**Pointing records for screenshots and pages:**

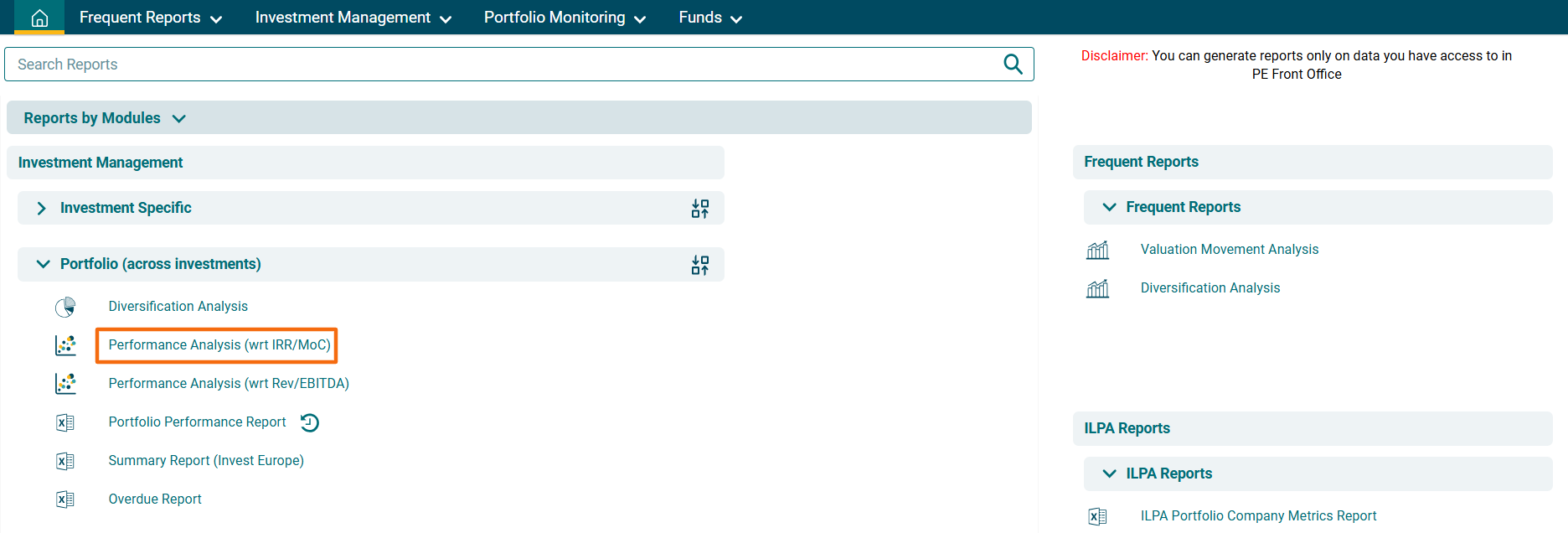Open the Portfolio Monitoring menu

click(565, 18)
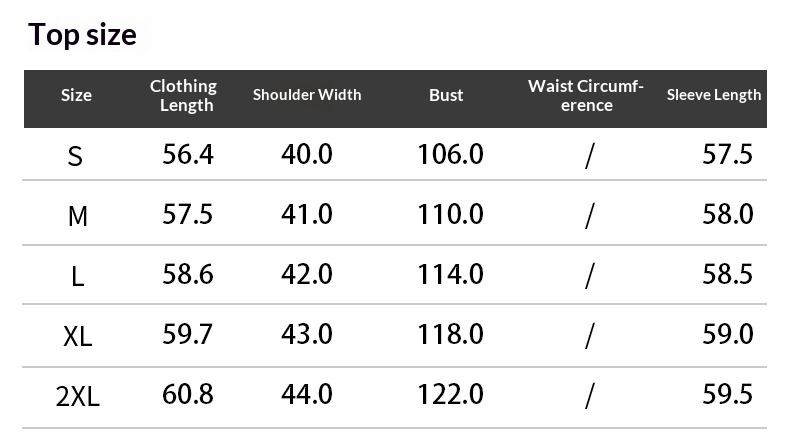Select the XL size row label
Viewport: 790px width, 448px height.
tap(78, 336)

==

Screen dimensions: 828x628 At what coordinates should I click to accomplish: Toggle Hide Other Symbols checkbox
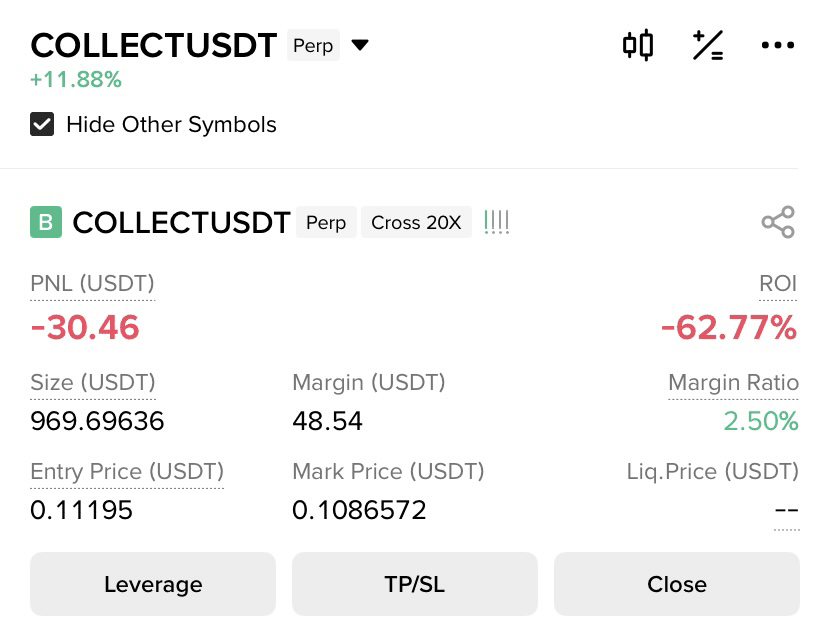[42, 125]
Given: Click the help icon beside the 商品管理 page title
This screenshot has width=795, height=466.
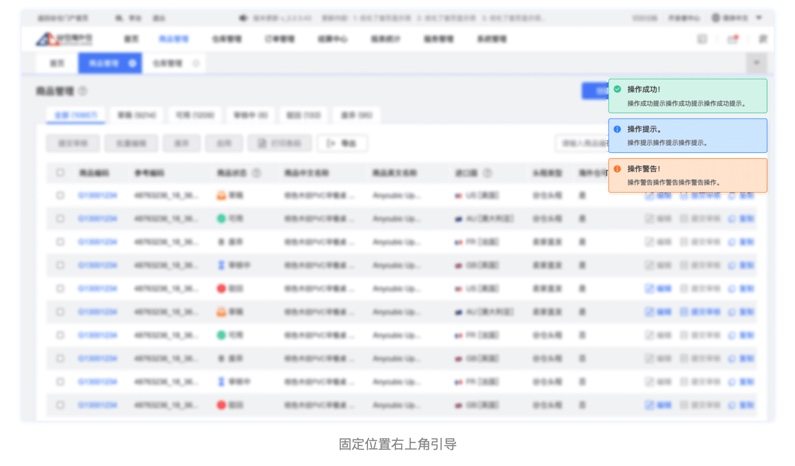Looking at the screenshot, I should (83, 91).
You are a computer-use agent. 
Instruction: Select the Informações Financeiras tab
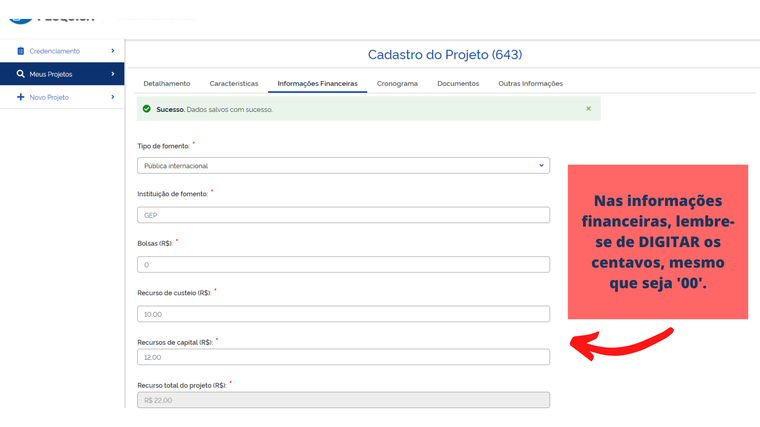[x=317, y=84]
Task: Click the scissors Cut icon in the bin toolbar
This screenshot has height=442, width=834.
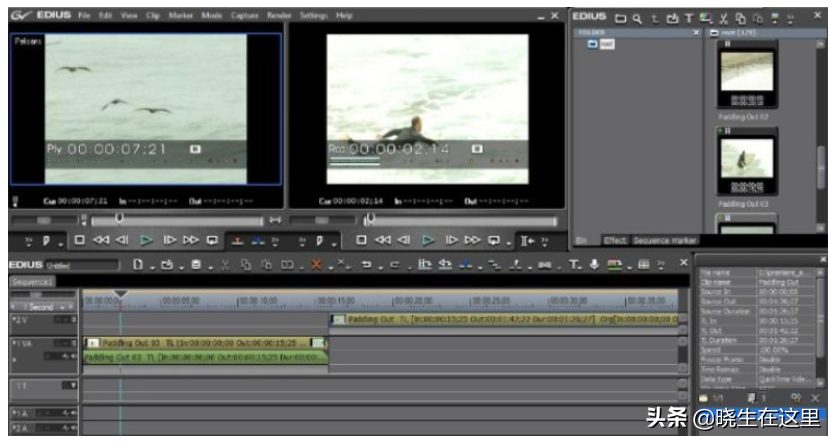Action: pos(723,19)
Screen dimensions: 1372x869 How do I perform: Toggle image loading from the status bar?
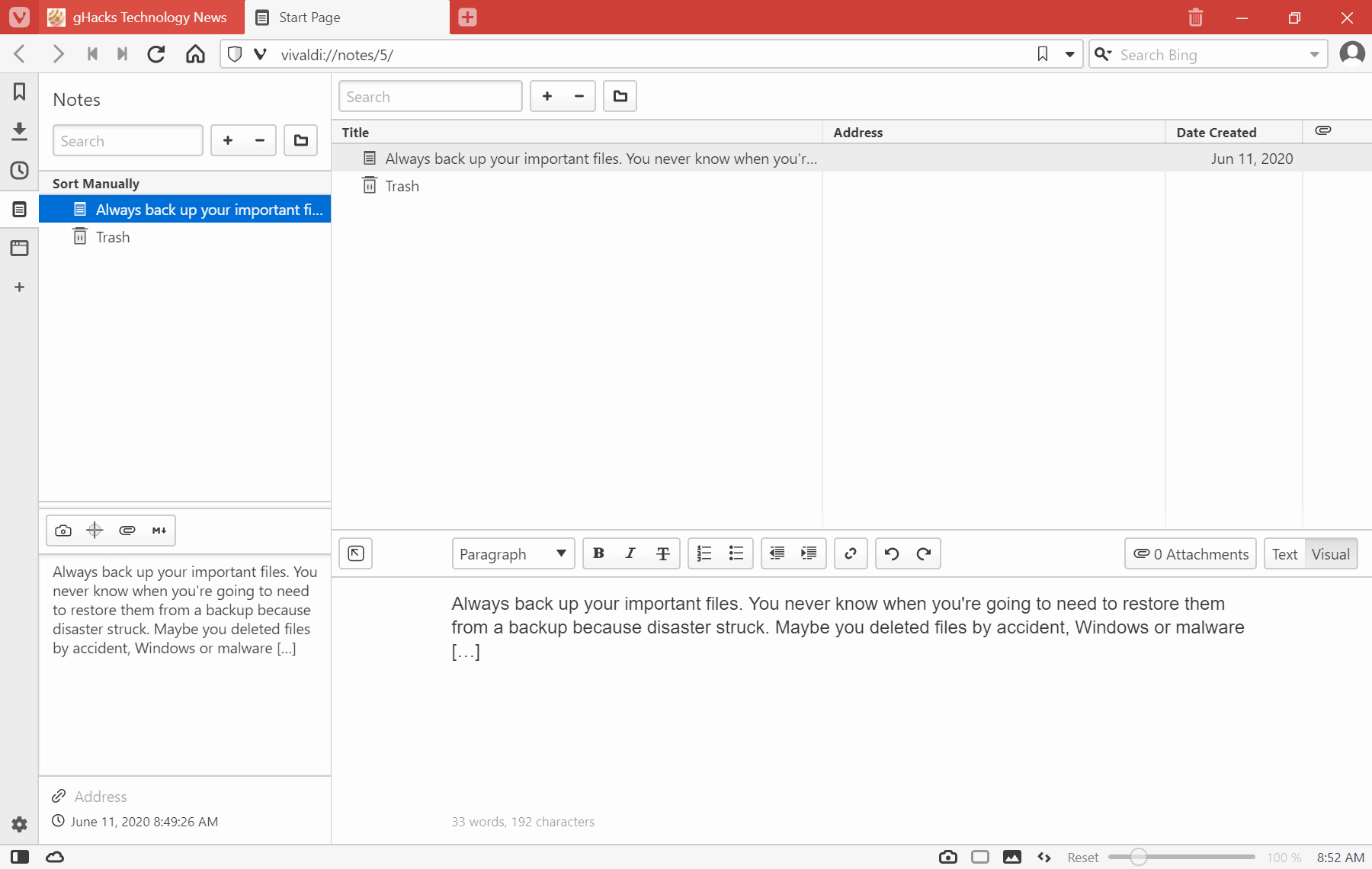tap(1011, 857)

**WHAT NEEDS TO BE DONE:**
Turn the listing from the line with "Screen dimensions: 828x628" up to and including the line with "tap(1011, 857)" into a numbered list, leaving out blank lines and pictures.

**TASK RESULT:**
1. Screen dimensions: 828x628 At what coordinates should I click to accomplish: Toggle Hide Other Symbols checkbox
2. [42, 125]
3. Given: Click the help icon beside the 商品管理 page title
4. This screenshot has width=795, height=466.
5. Looking at the screenshot, I should (83, 91).
6. You are a computer-use agent. 
7. Instruction: Select the Informações Financeiras tab
8. [x=317, y=84]
9. Task: Click the scissors Cut icon in the bin toolbar
10. This screenshot has height=442, width=834.
11. Action: pos(723,19)
12. Screen dimensions: 1372x869 How do I perform: Toggle image loading from the status bar?
13. tap(1011, 857)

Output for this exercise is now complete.